At 8 days, the animals exposed to 660 nm and 780 nm had high degrees of erythema and edema, and microscopically, vasodilatation was notorious. It is most likely that the great absorption of 660 nm and 780 nm by chromophores localized in the blood improved vasodilatation and vascular permeability at 8 days. In addition, during this experimental period, the blood vessel density was greater in the laser group than in the controls, suggesting that the vasodilatation induced by PBM facilitated vessel visualization, and consequently influenced the blood vessel count. However, after 14 days, both 660 nm and 780 nm wavelengths were considered efficacious in mitigating erythema and edema; at this period, most animals of the control group exhibited these inflammatory signs and the animals with PBM did not. At 660 nm, this effect was more pronounced, considering the severity scores adopted in the current study. The success of PBM in negatively modulating the inflammatory process of the mucosa has also been described by recent studies [20,21], mainly by decreasing the expression of pro-inflammatory factors in oral mucositis [4,22,23].
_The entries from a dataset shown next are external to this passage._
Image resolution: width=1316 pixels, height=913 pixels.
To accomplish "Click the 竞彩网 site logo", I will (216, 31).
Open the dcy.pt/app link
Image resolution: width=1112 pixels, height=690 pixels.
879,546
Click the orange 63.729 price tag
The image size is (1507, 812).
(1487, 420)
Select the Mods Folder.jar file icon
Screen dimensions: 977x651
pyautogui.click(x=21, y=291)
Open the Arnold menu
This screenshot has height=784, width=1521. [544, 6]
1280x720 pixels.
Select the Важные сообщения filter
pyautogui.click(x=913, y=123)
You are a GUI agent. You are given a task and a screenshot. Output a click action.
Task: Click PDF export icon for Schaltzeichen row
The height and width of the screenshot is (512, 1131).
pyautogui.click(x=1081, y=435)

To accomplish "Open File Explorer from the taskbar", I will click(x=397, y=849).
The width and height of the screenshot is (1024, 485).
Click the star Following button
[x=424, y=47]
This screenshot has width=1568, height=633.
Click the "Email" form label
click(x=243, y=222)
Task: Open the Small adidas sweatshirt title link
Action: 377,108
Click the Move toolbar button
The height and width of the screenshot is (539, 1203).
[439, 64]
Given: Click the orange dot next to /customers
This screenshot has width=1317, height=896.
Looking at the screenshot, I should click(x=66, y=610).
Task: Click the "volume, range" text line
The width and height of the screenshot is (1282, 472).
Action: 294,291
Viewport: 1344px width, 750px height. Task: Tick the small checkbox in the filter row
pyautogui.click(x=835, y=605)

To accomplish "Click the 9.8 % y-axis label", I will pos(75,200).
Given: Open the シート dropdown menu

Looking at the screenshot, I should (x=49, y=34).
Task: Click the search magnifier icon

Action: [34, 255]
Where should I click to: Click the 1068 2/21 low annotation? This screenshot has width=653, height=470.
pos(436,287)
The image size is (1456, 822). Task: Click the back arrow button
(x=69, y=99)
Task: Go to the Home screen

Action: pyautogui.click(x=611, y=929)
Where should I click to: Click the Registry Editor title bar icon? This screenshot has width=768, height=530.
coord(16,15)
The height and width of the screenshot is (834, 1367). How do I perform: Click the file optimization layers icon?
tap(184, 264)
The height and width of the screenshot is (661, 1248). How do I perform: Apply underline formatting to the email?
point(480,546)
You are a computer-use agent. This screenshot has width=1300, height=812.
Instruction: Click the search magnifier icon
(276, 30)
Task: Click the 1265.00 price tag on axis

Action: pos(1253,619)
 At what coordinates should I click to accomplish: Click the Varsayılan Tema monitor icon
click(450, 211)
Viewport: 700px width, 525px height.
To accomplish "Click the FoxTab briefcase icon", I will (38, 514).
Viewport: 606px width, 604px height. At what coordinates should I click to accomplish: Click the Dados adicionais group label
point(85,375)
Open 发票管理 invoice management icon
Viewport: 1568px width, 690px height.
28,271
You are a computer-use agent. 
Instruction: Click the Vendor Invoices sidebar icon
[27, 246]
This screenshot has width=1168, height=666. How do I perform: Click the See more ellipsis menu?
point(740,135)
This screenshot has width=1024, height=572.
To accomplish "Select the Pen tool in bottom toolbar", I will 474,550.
Both laser groups showed a significant reduction in pseudomembrane formation, which occurred clearly at 14 days. This finding suggests that PBM reduced the necrotic ulcer surface and improved re-epithelization. Microscopically, the two wavelengths promoted efficient and comparable necrotic tissue absorption, supporting the clinical findings. Macrophages with the M1 phenotype are mainly responsible for necrotic tissue phagocytosis. There is some evidence that the effect of 660 nm on macrophages with this phenotype is different from that induced by near-infrared wavelengths; 660 nm induces more pro-inflammatory release by macrophages than 780 nm [24] and more nitric oxide than 808 nm [25]. Although we observed a similar efficiency in the reduction of tissue necrosis by the two wavelengths, it is important to consider different mechanisms of action determined by the red and near-infrared wavelengths in terms of macrophage activation and pseudomembrane absorption.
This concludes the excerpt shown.